▶ **Task directions**:
For every entry that follows, return an identical copy.

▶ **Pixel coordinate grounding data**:
----------

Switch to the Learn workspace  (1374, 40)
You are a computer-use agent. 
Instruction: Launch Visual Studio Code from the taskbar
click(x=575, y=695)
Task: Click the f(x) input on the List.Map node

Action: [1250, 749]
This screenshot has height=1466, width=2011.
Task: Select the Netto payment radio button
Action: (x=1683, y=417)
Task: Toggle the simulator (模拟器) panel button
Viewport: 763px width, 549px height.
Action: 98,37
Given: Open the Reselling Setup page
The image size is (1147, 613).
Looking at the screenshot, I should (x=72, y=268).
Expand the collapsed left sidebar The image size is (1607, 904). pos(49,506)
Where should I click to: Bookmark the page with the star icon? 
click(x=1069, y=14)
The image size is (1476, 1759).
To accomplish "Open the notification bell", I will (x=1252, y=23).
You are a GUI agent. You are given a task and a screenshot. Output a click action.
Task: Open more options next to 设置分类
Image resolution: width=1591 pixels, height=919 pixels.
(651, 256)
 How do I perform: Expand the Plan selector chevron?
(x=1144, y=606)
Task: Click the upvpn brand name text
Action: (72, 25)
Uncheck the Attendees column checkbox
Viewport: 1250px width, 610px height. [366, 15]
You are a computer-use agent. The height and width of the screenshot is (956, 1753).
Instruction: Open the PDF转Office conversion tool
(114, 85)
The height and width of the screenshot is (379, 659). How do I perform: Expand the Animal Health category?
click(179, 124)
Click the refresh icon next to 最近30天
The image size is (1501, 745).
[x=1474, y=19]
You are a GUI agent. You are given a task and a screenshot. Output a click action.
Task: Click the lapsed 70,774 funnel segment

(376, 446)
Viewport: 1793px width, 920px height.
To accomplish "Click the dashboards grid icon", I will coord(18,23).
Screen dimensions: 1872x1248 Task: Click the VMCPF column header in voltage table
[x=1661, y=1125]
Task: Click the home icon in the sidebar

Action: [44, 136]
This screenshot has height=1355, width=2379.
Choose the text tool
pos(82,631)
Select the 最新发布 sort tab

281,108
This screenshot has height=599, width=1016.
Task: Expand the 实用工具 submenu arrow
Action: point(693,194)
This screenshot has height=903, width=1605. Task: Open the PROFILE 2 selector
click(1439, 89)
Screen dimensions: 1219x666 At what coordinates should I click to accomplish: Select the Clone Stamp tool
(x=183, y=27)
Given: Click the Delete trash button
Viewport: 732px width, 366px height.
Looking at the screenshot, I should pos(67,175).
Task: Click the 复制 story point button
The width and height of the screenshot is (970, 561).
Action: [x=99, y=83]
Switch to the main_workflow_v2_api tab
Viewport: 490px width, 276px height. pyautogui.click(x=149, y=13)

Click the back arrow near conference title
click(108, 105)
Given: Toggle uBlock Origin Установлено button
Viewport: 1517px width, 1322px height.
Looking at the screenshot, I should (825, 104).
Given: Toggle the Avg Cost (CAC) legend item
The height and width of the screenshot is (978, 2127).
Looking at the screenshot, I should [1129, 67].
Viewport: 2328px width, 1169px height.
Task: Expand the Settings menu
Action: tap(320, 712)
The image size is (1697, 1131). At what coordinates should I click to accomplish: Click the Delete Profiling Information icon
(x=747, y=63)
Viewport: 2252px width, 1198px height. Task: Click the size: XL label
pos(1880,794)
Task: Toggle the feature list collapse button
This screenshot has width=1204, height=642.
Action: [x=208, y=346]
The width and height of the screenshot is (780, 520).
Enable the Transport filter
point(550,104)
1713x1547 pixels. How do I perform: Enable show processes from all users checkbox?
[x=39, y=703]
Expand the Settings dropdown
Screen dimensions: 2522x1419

----------

▶ **Output of the task**:
Switch to the Learn workspace  (1374, 40)
You are a computer-use agent. 
Instruction: Launch Visual Studio Code from the taskbar
click(x=575, y=695)
Task: Click the f(x) input on the List.Map node

Action: [1250, 749]
This screenshot has height=1466, width=2011.
Task: Select the Netto payment radio button
Action: (x=1683, y=417)
Task: Toggle the simulator (模拟器) panel button
Viewport: 763px width, 549px height.
Action: 98,37
Given: Open the Reselling Setup page
The image size is (1147, 613).
Looking at the screenshot, I should (x=72, y=268).
Expand the collapsed left sidebar The image size is (1607, 904). pos(49,506)
Where should I click to: Bookmark the page with the star icon? 
click(x=1069, y=14)
The image size is (1476, 1759).
To accomplish "Open the notification bell", I will (x=1252, y=23).
You are a GUI agent. You are given a task and a screenshot. Output a click action.
Task: Open more options next to 设置分类
Image resolution: width=1591 pixels, height=919 pixels.
(651, 256)
 How do I perform: Expand the Plan selector chevron?
(x=1144, y=606)
Task: Click the upvpn brand name text
Action: (72, 25)
Uncheck the Attendees column checkbox
Viewport: 1250px width, 610px height. [366, 15]
You are a computer-use agent. The height and width of the screenshot is (956, 1753).
Instruction: Open the PDF转Office conversion tool
(114, 85)
The height and width of the screenshot is (379, 659). How do I perform: Expand the Animal Health category?
click(179, 124)
Click the refresh icon next to 最近30天
The image size is (1501, 745).
[x=1474, y=19]
You are a GUI agent. You are given a task and a screenshot. Output a click action.
Task: Click the lapsed 70,774 funnel segment

(376, 446)
Viewport: 1793px width, 920px height.
To accomplish "Click the dashboards grid icon", I will coord(18,23).
Screen dimensions: 1872x1248 Task: Click the VMCPF column header in voltage table
[x=1661, y=1125]
Task: Click the home icon in the sidebar

Action: [44, 136]
This screenshot has height=1355, width=2379.
Choose the text tool
pos(82,631)
Select the 最新发布 sort tab

281,108
This screenshot has height=599, width=1016.
Task: Expand the 实用工具 submenu arrow
Action: point(693,194)
This screenshot has height=903, width=1605. Task: Open the PROFILE 2 selector
click(1439, 89)
Screen dimensions: 1219x666 At what coordinates should I click to accomplish: Select the Clone Stamp tool
(x=183, y=27)
Given: Click the Delete trash button
Viewport: 732px width, 366px height.
Looking at the screenshot, I should pos(67,175).
Task: Click the 复制 story point button
The width and height of the screenshot is (970, 561).
Action: [x=99, y=83]
Switch to the main_workflow_v2_api tab
Viewport: 490px width, 276px height. pyautogui.click(x=149, y=13)

Click the back arrow near conference title
click(108, 105)
Given: Toggle uBlock Origin Установлено button
Viewport: 1517px width, 1322px height.
Looking at the screenshot, I should (825, 104).
Given: Toggle the Avg Cost (CAC) legend item
The height and width of the screenshot is (978, 2127).
Looking at the screenshot, I should [1129, 67].
Viewport: 2328px width, 1169px height.
Task: Expand the Settings menu
Action: tap(320, 712)
The image size is (1697, 1131). At what coordinates should I click to accomplish: Click the Delete Profiling Information icon
(x=747, y=63)
Viewport: 2252px width, 1198px height. Task: Click the size: XL label
pos(1880,794)
Task: Toggle the feature list collapse button
This screenshot has width=1204, height=642.
Action: [x=208, y=346]
The width and height of the screenshot is (780, 520).
Enable the Transport filter
point(550,104)
1713x1547 pixels. How do I perform: Enable show processes from all users checkbox?
[x=39, y=703]
Expand the Settings dropdown
Screen dimensions: 2522x1419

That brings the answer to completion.